Any hint or solution is welcome. Thanks.
I assume that by "the smallest $n$" we mean "the smallest $n$ for which it is possiblee for $(*)$ to hold" - so we get to pick the $2000$ exam papers however we like. In the worst case of exam papers, $(*)$ would not hold for any $n$: the worst case is that all $2000$ students give all the same answers.
To pick the exam papers in the best way possible, it's enough to just make sure that every set of answers is given at most twice. Then you are right that among any $n=25$ exams, there is a set of $m=13$ different exams.
Suppose that the $4$ choices for each question are assigned the numbers $0, 1, 2, 3$. Assign each exam paper a value by adding up the numbers for all its answers modulo $4$. Then any two exam papers with the same value either have all the same answers, or disagree in at least $2$ answers.
There are only $4$ possible values for an exam, so in any set of $m=13$ different exams, there are $\lceil \frac m4\rceil = 4$ exams with the same value. These are the $4$ exams we wanted to find.
There is an alternative construction. Suppose that the $2000$ students all give answers with value $0$ (by the same modulo $4$ rule as above), and that we evenly distribute their answers, so that each set of $256$ answers is given either $7$ or $8$ times. Then among any $25$ exam papers, there must be at least $4$ distinct answer sets.

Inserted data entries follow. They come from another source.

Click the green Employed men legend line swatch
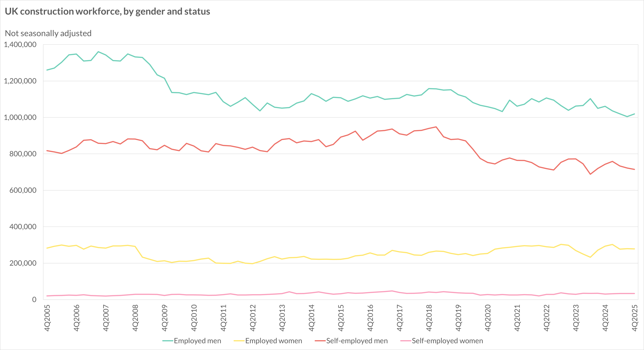 pyautogui.click(x=168, y=341)
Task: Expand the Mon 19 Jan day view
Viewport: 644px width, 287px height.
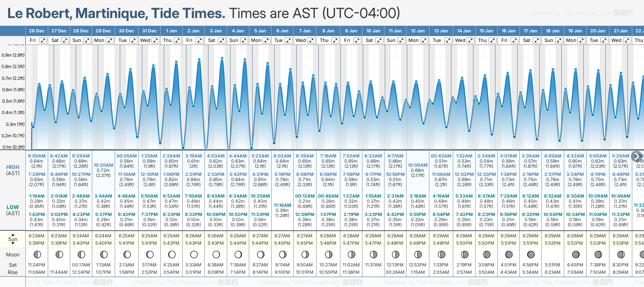Action: tap(582, 40)
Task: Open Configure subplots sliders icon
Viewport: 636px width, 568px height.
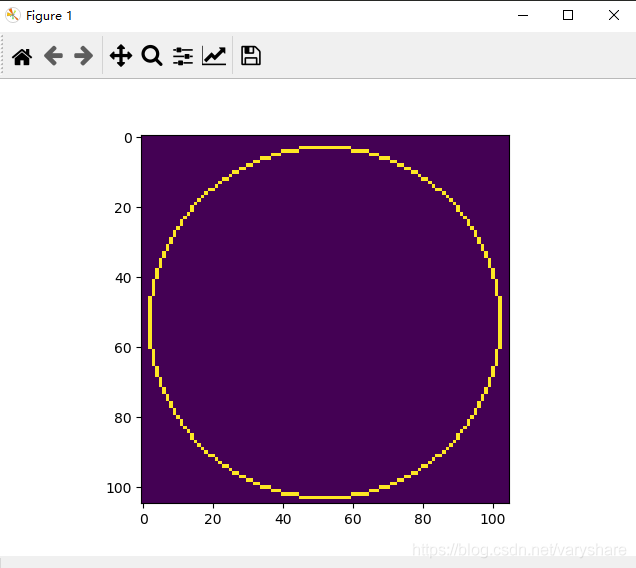Action: [183, 56]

Those can be our set of $4$: since they all have value $0$, they differ in at least two places.
To complete the problem, we should also show that no matter what answers the students give, $(*)$ cannot hold for $n=24$.
To see this, group the exam papers into $256$ groups according to what the first four answers are. The average number of exams in a group is $\frac{2000}{256} = 7.8125$, so the average number of exams in three groups is $\frac{6000}{256} = 23.4375$. Therefore there's a set of three groups containing at least this average: at least $24$ exams.
Take the exams from those three groups. Then any $4$ of them include two exams from the same group. Therefore any $4$ of them have a pair of exams that differ in at most one answer, and $(*)$ does not hold for $n=24$.